Politics is an important but temporary and ordinary thing. Like economics and war, and the arts and sciences, politics belongs to the common life that Christians share with Mormons, Muslims, Jews, and atheists. American Christians are at liberty to vote their values, run for public office, campaign for the party of their choice, subscribe to policy journals, serve in the military, and lobby for or against legislation. But they do so, if they choose to do so at all, as citizens of a particular nation at a particular moment in time and under historically conditioned circumstances and institutions. Paul and Peter offered first-century Christians scattered in the Roman Empire no advice on how to do this.
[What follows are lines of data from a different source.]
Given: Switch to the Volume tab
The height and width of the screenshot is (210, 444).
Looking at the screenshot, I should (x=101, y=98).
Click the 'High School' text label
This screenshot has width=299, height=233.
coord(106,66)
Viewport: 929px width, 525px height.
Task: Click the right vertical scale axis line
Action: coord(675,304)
The apostles did not address themselves to the government. They had no Word from God for it. By trying to stretch the Bible to apply to all of life, Harper and Innes end up inadvertently showing how little practical advice God’s Word really gives about politics, economics, and foreign policy. Instead, the Bible teaches pastors, elders, deacons, husbands, wives, children, masters, and servants their duties and privileges within God’s household. It calls an exilic, suffering people to conduct themselves in a way that honors Christ and his gospel. On that pilgrimage Christians might live under a government that accords them safety, the rule of law, prosperity, and freedom of worship, and maybe even the opportunity to participate in politics. But they may not be so blessed. And if not, their faith endures.

Richard M. Gamble, an elder at Hillsdale Orthodox Presbyterian Church, is Anna Margaret Ross Alexander Professor of History and Political Science at Hillsdale College in Hillsdale, Michigan. Ordained Servant Online, August 2012.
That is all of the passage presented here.